The expected output is an exact copy of the lines from the one containing "Where should I" through the final line of the entries below, with no images.

*** Opening Data for analysis ***

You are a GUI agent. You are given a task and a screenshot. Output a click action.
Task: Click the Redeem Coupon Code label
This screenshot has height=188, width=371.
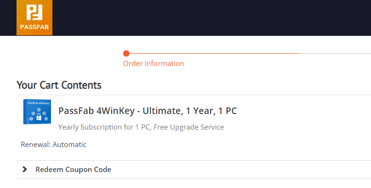(x=73, y=170)
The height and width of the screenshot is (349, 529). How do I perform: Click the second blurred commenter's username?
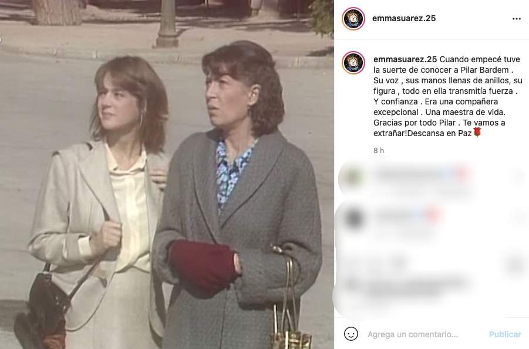pyautogui.click(x=397, y=215)
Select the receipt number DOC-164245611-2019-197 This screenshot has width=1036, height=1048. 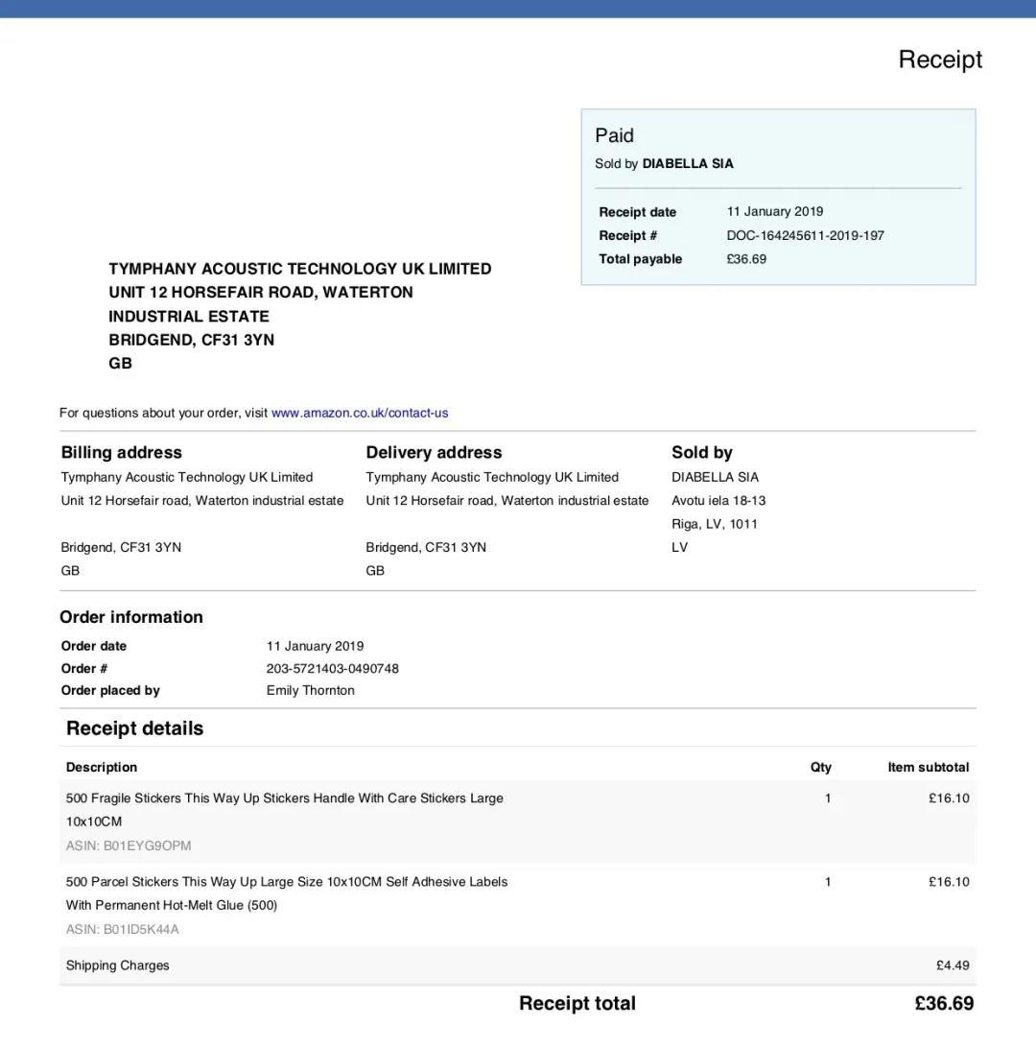click(806, 235)
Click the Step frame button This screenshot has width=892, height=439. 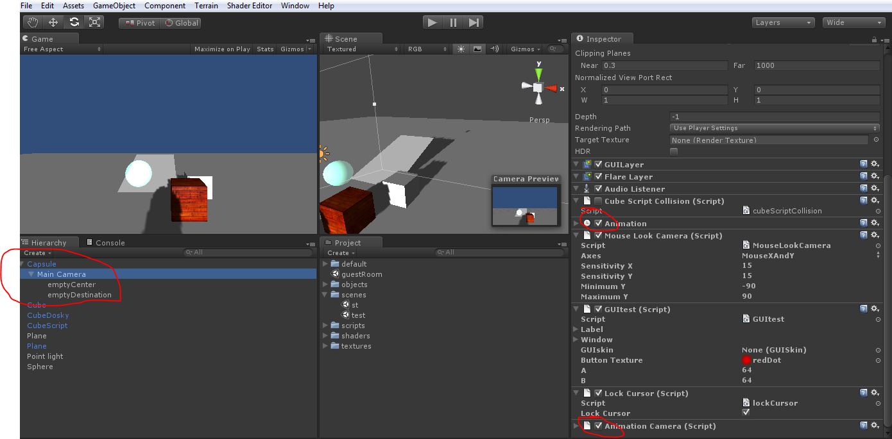pos(474,22)
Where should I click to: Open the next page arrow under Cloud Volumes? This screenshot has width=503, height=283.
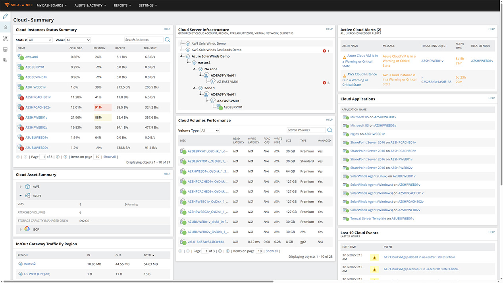[220, 251]
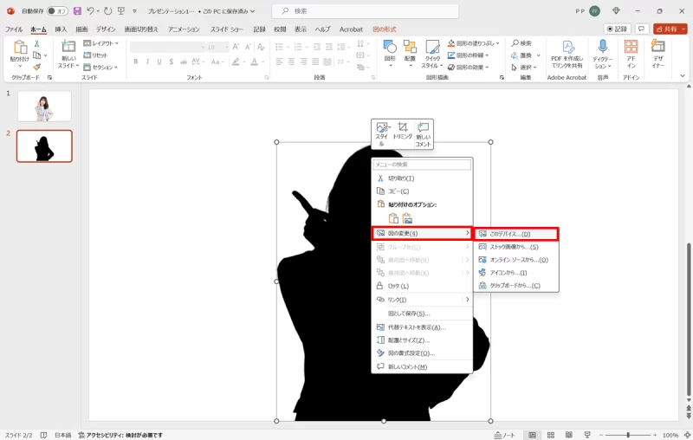The height and width of the screenshot is (440, 693).
Task: Click the Save icon in title bar
Action: click(x=77, y=10)
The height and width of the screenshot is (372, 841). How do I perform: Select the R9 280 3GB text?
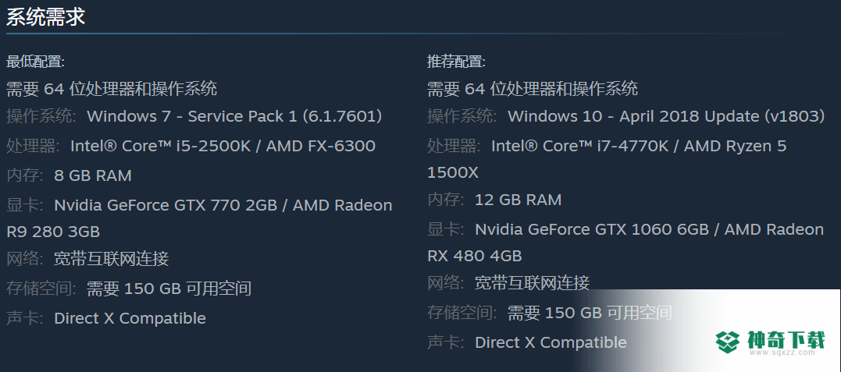[x=53, y=232]
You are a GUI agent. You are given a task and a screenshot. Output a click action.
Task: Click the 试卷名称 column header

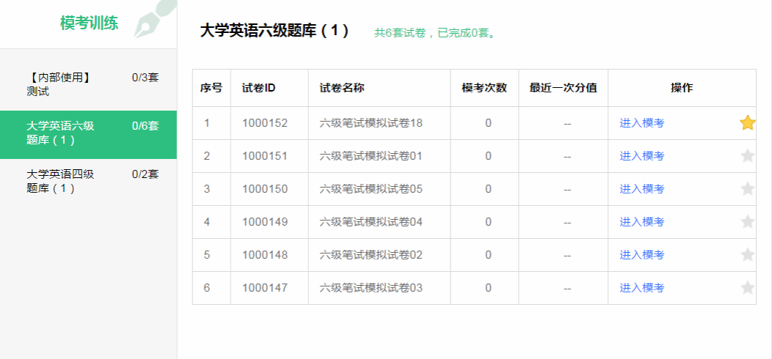coord(342,88)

*** Closing Data for analysis ***

Exercise response ▸
Where should I click to: Open the next page arrow under Cloud Volumes? This screenshot has width=503, height=283.
[220, 251]
The height and width of the screenshot is (440, 693).
Task: Click the Save icon in title bar
Action: click(x=77, y=10)
The height and width of the screenshot is (372, 841). How do I perform: Select the R9 280 3GB text?
[x=53, y=232]
You are a GUI agent. You are given a task and a screenshot. Output a click action.
Task: Click the 试卷名称 column header

coord(342,88)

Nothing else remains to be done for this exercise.